*TASK TO COMPLETE*: Within the material below, find each line bearing the word "computer" and present it.

*MATERIALS PROVIDED*:
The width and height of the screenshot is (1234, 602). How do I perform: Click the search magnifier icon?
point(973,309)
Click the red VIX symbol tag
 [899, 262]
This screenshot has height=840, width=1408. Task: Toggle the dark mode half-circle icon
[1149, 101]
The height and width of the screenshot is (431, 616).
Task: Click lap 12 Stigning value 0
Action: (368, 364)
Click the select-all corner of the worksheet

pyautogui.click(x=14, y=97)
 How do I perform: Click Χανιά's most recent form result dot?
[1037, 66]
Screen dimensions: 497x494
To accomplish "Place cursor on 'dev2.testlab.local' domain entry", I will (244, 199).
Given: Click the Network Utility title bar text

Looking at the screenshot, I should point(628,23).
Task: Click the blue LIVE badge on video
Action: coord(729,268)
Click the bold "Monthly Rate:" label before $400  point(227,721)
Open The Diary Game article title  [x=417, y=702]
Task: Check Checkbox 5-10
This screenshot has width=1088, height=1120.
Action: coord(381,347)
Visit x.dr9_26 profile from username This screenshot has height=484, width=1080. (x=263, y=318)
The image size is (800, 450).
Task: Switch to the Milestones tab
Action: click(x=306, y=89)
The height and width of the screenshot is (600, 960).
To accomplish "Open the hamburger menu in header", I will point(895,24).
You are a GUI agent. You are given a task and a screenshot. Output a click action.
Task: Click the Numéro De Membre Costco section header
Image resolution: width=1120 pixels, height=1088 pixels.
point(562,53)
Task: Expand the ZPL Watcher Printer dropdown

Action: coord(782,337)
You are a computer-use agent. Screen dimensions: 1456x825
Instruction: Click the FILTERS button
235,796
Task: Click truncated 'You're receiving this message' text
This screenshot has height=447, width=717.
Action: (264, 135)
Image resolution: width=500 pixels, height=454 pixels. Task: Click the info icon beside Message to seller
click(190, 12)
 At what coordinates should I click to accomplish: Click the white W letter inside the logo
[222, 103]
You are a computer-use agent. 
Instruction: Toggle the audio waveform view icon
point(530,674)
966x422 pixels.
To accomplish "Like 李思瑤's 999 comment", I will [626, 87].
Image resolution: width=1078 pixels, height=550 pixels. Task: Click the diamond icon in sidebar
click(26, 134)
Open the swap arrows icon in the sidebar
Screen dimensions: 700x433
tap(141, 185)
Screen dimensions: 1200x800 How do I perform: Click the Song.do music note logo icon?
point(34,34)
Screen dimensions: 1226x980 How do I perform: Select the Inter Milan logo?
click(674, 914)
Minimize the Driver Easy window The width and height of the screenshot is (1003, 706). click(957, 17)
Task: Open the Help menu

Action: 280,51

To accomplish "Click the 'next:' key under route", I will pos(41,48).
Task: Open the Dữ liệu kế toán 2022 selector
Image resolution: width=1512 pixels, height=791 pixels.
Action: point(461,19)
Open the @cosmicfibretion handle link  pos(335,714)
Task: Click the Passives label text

*ANSWER TO THIS EXERCISE*:
You are a computer-use agent. Screen dimensions: 1456x825
You are a computer-use agent. 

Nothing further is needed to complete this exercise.